The authors point out that presidential tools are incredibly malleable and can evolve or die out over time. Scholars have suggested that presidents increasingly have relied instead on statements of administration policy (SAPs)—which are issued while a bill is moving through Congress, rather than once it reaches the president’s desk—to take the place of signing statements.

Given the malleability of presidential tools, it raises the question of whether the debate over formal signing statements is a distraction from larger issues. As noted, presidents issue signing statements for many reasons, such as to influence how a law’s text is interpreted or to impact how an agency implements a portion of a law. But presidents can advance these goals through other means, suggesting that presidential actions rather than signing statements are where the real focus should be. For example, presidents can use surrogates or speeches to air any objections to a particular law, and they can use tools like SAPs or even internal communications to agencies to influence how a law’s text is interpreted and implemented.

Of course, the most intense debates surrounding signing statements arise when presidents use them to lodge constitutional objections to portions of a law that they don’t otherwise want to veto in totality. It remains a controversial question whether presidents can merely decline to enforce parts or all of a law they view as unconstitutional. But even in these cases, signing statements themselves take a back seat to the president’s actual on-the-ground actions.

As the Congressional Research Service’s Matt Garvey has noted: “If an action taken by a President in fact contravenes legal or constitutional provisions, that illegality is not augmented or assuaged merely by the issuance of a signing statement.” In other words, signing statements themselves matter less than whether a president takes tangible steps not to enforce portions of a law he or she finds unconstitutional or undesirable. This was seen most recently in the Obama administration’s decision not to enforce certain parts of the Affordable Care Act during its implementation stage—an action taken without any signing statement indicating that the president would do so.
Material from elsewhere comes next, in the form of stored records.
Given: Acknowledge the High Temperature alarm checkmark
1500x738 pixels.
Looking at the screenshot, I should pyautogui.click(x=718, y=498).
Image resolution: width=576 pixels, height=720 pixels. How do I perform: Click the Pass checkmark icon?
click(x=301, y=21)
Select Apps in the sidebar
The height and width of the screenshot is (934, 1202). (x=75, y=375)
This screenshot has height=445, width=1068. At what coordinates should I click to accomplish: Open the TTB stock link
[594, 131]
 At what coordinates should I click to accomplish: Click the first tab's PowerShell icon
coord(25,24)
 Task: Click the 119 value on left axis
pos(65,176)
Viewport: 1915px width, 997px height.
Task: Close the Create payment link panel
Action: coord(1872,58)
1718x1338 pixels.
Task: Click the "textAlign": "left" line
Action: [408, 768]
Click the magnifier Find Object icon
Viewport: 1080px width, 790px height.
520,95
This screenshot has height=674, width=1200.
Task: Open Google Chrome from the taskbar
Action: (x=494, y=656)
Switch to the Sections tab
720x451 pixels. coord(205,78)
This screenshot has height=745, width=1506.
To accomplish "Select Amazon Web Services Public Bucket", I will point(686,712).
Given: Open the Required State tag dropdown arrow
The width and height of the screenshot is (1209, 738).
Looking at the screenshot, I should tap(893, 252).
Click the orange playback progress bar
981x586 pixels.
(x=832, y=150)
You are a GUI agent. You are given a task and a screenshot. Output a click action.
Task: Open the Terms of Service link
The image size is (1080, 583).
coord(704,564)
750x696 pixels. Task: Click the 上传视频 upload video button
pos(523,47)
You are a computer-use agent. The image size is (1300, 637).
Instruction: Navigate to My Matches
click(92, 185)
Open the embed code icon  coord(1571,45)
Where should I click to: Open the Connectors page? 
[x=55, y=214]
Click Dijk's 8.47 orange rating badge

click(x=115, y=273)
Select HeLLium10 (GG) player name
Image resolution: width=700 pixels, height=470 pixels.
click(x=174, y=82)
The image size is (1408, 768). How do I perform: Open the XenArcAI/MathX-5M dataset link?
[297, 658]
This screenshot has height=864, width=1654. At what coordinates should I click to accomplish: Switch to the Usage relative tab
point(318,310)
Garvey continues:

It can be argued that the appropriate focus of congressional concern should center not on the issuance of signing statements themselves, but on the broad assertions of presidential authority forwarded by Presidents and the substantive actions taken to establish that authority. Accordingly, a robust oversight regime focusing on substantive executive action, as opposed to the vague and generalized assertions of authority typical of signing statements, might allow Congress in turn to more effectively assert its constitutional prerogatives and ensure compliance with its enactments.

While Congress might be best served to focus its ire on presidential actions, rather than statements, it is noteworthy to see the national legislature stand up to the executive branch in any realm. Sievert and Ostrander suggest that signing statements are “one of the most recent fronts” in the power balance between the legislative and executive branches, and their decline shows Congress can act effectively to curb executive power. As Sievert and Ostrander put it, the decline in signing statements in the wake of greater congressional pushback and oversight “demonstrates that executive power does not increase monotonically or proceed inevitably toward aggrandizement.”

Whether such aggrandizement continues apace will depend on Congress’ willingness to push back against other instances of executive overreach as vigorously as it has against signing statements.